Youth are expected to both fight in the wars and be active in transforming society and state, however without the participation of all generations, real change is not possible. Often young people are in survival mode and do not have time, resources, or social and other capital to influence processes around them. Youth with disabilities are often disproportionately affected by conflicts, yet are not involved in peace processes or disaster preparedness. Young people under 25 are not allowed to be elected to Parliament under the law. Currently, there are no members of Parliament under 30 in Georgia. Young people, who live apart from their families have difficulty voting.
At the Network of Former Youth Delegates to the UN, where I am a co-founder, we promote youth participation and advocate in front of the UN ambassadors to encourage them to create UNYD programs in their countries and to involve youth more in the UN work. We organize events involving the UN staff together with young people from all around the world including the parties to different conflicts. We even had an internal argument amongst the network members on the posts 2 of them were publishing regarding an ongoing conflict. I also have been participating in training courses and confidence-building in-person meetings with young people from Abkhazia.
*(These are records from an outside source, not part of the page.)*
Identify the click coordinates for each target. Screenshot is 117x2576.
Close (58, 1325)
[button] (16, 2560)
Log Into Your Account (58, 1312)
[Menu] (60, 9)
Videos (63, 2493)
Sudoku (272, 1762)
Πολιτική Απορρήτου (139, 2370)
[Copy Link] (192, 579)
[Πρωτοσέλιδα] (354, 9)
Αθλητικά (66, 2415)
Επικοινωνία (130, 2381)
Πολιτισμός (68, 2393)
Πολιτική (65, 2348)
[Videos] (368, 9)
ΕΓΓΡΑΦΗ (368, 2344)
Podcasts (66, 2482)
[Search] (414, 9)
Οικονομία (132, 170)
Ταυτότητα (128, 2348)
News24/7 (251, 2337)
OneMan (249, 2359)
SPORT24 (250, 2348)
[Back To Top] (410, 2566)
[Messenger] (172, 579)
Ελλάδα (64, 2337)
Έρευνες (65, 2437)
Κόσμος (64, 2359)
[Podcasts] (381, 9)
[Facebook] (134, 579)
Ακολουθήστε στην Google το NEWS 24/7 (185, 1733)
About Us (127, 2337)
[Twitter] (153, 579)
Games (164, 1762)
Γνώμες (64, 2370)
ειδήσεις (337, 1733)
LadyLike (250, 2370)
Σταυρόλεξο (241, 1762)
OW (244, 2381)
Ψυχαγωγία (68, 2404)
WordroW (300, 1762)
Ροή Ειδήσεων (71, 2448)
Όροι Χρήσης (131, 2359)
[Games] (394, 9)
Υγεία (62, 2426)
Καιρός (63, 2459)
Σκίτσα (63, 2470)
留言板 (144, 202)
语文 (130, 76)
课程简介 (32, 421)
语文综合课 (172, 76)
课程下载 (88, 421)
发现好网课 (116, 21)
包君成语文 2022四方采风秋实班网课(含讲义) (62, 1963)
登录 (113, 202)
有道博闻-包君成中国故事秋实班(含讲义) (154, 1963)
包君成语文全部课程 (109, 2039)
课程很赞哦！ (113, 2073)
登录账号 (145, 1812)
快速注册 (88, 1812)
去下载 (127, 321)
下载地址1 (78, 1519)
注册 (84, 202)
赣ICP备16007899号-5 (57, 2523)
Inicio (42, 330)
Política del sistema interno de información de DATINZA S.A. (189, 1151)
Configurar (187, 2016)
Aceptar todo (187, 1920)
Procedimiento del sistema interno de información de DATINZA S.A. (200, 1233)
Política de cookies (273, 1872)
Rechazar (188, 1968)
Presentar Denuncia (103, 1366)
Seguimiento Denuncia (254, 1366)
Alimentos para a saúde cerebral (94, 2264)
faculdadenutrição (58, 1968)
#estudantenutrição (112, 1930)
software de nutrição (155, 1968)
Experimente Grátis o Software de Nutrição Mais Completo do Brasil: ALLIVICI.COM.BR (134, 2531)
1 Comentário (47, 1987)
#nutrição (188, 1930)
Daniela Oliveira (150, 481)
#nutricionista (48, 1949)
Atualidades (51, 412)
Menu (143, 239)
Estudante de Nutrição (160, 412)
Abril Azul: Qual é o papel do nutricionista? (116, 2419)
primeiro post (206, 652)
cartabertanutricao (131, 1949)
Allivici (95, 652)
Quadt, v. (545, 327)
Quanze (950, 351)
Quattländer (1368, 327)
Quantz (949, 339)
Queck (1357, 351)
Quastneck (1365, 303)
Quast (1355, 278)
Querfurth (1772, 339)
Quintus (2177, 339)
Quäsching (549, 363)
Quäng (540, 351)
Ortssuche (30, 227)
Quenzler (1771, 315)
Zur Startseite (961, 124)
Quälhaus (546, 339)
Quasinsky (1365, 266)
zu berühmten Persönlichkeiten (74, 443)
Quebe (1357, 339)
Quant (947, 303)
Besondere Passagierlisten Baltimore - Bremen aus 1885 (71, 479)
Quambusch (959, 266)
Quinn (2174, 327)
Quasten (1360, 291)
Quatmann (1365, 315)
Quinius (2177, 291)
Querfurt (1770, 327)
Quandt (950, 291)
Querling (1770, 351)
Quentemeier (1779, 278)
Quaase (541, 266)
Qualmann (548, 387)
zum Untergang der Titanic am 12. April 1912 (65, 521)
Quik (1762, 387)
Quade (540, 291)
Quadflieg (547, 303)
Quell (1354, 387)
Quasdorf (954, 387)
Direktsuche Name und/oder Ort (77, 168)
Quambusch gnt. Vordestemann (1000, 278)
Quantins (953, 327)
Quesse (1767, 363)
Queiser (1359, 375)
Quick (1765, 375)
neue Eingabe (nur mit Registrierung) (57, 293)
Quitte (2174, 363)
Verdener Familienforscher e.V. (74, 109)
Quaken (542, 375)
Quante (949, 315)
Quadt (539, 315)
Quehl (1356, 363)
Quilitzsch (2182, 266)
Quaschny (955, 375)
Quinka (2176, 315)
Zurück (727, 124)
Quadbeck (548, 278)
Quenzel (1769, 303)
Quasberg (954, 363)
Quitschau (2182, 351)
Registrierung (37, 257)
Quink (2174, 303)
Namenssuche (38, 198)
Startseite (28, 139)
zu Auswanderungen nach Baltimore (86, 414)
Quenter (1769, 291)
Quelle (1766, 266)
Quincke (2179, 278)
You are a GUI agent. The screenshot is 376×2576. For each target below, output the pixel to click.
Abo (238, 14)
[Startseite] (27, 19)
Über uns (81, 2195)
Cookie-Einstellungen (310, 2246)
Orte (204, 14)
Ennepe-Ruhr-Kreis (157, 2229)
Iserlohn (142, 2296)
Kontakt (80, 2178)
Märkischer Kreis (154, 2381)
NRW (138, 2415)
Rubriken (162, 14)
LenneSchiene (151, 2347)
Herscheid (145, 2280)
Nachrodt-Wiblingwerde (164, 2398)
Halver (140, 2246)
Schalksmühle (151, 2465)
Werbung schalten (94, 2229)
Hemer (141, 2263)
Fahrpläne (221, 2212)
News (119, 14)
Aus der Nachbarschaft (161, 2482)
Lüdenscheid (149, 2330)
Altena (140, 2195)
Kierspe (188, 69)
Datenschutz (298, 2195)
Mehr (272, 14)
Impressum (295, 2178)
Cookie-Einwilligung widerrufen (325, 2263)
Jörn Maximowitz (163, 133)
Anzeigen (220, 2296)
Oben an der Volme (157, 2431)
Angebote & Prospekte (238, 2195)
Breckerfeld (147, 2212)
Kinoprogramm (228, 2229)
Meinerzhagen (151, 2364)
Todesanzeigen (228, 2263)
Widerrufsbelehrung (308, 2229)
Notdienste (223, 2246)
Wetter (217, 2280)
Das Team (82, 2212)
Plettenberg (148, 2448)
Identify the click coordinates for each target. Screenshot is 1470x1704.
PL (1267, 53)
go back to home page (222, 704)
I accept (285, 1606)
Young women often are missed out, as organizations working on either women or youth think that young women and girls belong more to the other’s competence. Young women often get discriminated in youth organizations, as they are being assigned gendered tasks of being more in the back, implementing the technical side of the activities, while they are considered young beginners in women’s organizations as well. Only 20 percent of decision-making positions are held by women in Georgia. Women own less real estate and earn less than men on average. Women have to work 2 shifts, meaning their home responsibilities and work, if they are employed, while men do not bare home duties. Young women and girls shall be paid more attention to through both the Women, Peace and Security and Youth, Peace, and Security resolutions.
Young people shall be not only beneficiaries of peace-related strategies, but co-creators of them. There are a few different levels of civic, including youth participation: The information level, when youth only know, what is happening, consultation when the youth are asked for an opinion before a given policy is planned and co-management when decisions are made together with young people when they are a part of the formal decision-making bodies. Youth shall be involved in all its aspects including the peace negotiations; We also are capable of raising public awareness of cohesion.